The Town of North West River, the Labrador Heritage Society and the Central Labrador Economic Development Board undertook a number of events to mark this centenary and approached Memorial University’s Labrador Institute to organize a scholarly symposium that would bring together people with a strong interest in Mina Hubbard's party and their achievements.
It became apparent that the symposium topic could be extended to a number of other adventurers who had tried their luck and skill against the Labrador wilderness. The symposium also examined exploration from the viewpoint of people whose roots go deep in Labrador: the Innu, Inuit and Metis travellers who know the country with an internal map, but whose peregrinations can be ranked as exploration all the same.
Very Rough Country revisits the great adventures of outside explorers and provides a venue through which Labradorians have told their unwritten stories of land and the eternal attraction of the unknown.
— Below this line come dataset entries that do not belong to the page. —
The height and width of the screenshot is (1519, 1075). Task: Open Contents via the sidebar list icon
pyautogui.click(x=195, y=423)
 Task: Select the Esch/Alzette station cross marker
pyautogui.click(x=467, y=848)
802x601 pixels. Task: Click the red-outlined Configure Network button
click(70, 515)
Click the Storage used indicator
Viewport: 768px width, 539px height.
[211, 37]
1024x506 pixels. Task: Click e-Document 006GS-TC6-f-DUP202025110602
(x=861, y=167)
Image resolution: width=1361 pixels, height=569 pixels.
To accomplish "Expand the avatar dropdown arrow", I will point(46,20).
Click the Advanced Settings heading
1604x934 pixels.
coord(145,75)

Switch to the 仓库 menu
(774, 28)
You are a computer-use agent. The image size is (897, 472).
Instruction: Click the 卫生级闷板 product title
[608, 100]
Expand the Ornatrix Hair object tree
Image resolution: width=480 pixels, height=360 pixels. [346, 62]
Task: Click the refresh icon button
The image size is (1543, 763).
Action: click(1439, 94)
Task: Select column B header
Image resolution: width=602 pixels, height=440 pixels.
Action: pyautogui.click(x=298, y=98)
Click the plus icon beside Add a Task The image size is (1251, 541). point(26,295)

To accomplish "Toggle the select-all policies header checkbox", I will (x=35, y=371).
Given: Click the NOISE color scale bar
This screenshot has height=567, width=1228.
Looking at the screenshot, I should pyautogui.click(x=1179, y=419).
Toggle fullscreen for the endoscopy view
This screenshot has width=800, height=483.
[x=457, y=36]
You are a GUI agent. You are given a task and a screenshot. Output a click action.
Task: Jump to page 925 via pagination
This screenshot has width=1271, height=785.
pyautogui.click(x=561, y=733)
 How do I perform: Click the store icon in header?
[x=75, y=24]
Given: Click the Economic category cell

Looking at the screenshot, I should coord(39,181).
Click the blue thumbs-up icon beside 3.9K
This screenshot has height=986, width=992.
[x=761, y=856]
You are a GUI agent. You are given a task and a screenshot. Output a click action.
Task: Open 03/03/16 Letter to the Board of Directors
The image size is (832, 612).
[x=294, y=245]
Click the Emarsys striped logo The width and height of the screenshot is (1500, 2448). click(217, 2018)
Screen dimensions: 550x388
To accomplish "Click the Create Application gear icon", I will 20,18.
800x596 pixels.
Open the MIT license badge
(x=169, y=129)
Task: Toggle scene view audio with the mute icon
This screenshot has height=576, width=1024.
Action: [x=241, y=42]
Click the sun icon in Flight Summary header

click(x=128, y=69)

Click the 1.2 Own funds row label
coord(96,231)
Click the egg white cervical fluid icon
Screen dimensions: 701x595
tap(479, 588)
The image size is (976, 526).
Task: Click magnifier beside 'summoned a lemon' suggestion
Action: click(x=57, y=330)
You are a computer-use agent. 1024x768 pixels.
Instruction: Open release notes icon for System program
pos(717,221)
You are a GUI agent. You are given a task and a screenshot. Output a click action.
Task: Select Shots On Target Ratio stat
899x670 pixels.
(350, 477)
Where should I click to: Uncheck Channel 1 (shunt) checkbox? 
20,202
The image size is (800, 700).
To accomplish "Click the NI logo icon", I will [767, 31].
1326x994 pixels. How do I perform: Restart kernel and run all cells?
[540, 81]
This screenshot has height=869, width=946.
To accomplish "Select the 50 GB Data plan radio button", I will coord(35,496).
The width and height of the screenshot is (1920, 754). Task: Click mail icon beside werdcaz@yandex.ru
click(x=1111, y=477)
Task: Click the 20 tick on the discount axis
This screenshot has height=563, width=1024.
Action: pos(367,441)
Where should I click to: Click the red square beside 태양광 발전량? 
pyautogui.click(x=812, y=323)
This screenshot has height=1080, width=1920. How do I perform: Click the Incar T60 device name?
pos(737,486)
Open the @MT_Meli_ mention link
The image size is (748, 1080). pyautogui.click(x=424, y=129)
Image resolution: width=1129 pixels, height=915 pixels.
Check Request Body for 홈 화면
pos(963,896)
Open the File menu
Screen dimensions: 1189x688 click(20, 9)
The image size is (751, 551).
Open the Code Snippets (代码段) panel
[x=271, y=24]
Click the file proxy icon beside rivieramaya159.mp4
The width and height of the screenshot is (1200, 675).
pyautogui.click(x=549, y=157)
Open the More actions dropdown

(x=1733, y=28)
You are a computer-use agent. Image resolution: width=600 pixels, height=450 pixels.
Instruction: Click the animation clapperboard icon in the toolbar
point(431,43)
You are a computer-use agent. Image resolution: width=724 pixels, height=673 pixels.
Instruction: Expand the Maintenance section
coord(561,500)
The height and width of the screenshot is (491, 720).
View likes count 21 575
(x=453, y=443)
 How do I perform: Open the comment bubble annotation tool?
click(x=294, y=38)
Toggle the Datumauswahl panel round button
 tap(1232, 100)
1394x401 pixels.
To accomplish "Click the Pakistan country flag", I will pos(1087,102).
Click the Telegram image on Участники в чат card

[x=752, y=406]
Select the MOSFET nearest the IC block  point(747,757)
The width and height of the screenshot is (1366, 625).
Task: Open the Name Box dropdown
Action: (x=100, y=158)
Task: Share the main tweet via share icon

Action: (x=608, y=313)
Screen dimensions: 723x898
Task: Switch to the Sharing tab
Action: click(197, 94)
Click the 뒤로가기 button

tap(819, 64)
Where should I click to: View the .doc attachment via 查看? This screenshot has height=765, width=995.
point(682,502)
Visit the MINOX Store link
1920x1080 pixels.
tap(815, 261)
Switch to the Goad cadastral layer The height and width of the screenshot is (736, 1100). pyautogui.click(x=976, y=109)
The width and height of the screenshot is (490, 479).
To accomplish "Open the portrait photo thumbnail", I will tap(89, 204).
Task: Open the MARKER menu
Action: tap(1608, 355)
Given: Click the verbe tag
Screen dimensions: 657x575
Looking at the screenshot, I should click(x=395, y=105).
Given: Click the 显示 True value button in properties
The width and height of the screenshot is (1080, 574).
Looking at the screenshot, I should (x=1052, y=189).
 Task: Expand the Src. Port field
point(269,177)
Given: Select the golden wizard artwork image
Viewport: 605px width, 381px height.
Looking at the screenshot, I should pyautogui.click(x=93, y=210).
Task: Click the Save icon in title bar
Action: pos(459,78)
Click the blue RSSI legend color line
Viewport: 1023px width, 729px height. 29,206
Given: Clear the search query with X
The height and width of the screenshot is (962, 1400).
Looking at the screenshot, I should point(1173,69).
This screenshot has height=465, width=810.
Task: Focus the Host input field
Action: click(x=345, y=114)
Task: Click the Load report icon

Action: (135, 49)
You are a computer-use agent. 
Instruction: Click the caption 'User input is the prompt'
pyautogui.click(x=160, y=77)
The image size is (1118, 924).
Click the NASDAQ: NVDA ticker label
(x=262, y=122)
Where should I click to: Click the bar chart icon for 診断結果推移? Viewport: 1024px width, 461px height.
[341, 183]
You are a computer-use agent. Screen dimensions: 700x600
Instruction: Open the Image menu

Editor Martha MacDonald has been interested in Labrador history and exploration since she first arrived from Nova Scotia in 1988. 
“I realized then how recently people were still living a very traditional life,” she says.
Very Rough Country shows how many other people have also been fascinated by the quality of the unknown in Labrador that persists to this day.” Ms. MacDonald credits Jennifer Butler Wight, also of the Labrador Institute, for her impeccable copy-editing and citation skills that helped to bring the book to fruition.
Most of the funding for the symposium was provided by the Social Sciences and Humanities Research Council of Canada under its Northern Research Development Program. Other partners in this venture were the Labrador Heritage Society, the Central Labrador Economic Development Board and the Town of North West River.